The WHO issued a call for expressions of interest for Emergency Use Listing (EUL) on 8 August as the global health body ramped up efforts to combat the spread of a new, deadlier strain of the virus named clade 1b.

WHO director-general Tedros Ghebreyesus said the organisation had triggered the EUL process in response to the troubling expansion of Mpox beyond the Democratic Republic of the Congo, where the strain first emerged in September last year.

“Clade 1b has been confirmed in Kenya, Rwanda and Uganda, while the clade in Burundi is still being analysed,” Ghebreyesus told a media briefing on 7 August.
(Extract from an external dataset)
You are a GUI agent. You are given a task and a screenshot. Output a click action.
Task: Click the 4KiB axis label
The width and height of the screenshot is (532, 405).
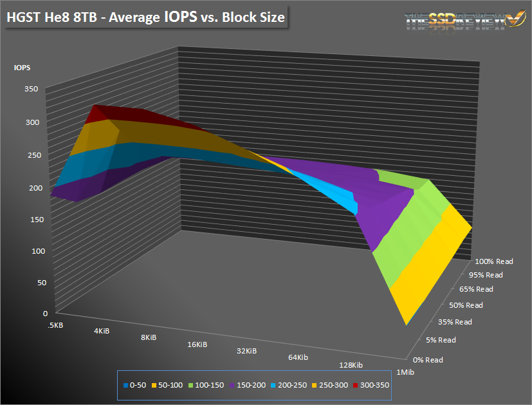[x=102, y=330]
On 14 August, Ghebreyesus declared Mpox a public health emergency of international concern on the advice of an emergency expert meeting held that day. Africa’s leading health body, the African Centres for Disease Control and Prevention, had already declared a continental public emergency on 13 August.

Emergency authorisation

The WHO uses the EUL procedure as an emergency authorisation process to quickly make available unlicensed medical products like vaccines that are needed in public health emergency situations. This procedure is only temporary and the WHO weighs the risks of unlicensed medical products against the benefits of making them available.

The WHO has asked manufacturers to submit data demonstrating that their vaccines meet safety and efficacy standards, paving the way for quicker distribution in regions most affected by the outbreak.

“There are two vaccines for Mpox that have been approved by WHO-listed national regulatory authorities, and which are recommended by WHO’s Strategic Advisory Group of Experts on Immunization, or SAGE,” Ghebreyesus said on 7 August. “The granting of an EUL will not only facilitate vaccine access in vulnerable countries but also enable global health partners…to procure and distribute vaccines more efficiently.”

Vaccines for Africa

Mpox, caused by the monkeypox virus of the genus Orthopoxvirus, poses a significant public health risk due to its mode of transmission. The virus spreads through direct contact with an infected person, contaminated materials, or animals, making rapid vaccine deployment an important part of controlling outbreaks, experts have said.

This week, the Africa CDC announced that it had established a 25-member incident management team based in the DRC to work with other affected and at-risk countries to manage the Mpox outbreak.

The body has also signed a partnership agreement with the European Commission’s Health Emergency Preparedness and Response Authority and Bavarian Nordic for more than 215,000 doses of JYNNEOS, an Mpox vaccine widely used in the global north during the 2022-23 outbreak of clade 2b Mpox. JYNNEOS is the only Mpox vaccine that has been approved by both European and United States drug authorities, Africa CDC says.

This is far fewer than the 10 million vaccine doses that Africa estimates it needs, Africa CDC director-general Jean Kaseya said this week. However, he told journalists on 13 August that there was a plan to secure millions more doses by the end of the year. “We will leave no Africans behind,” he said.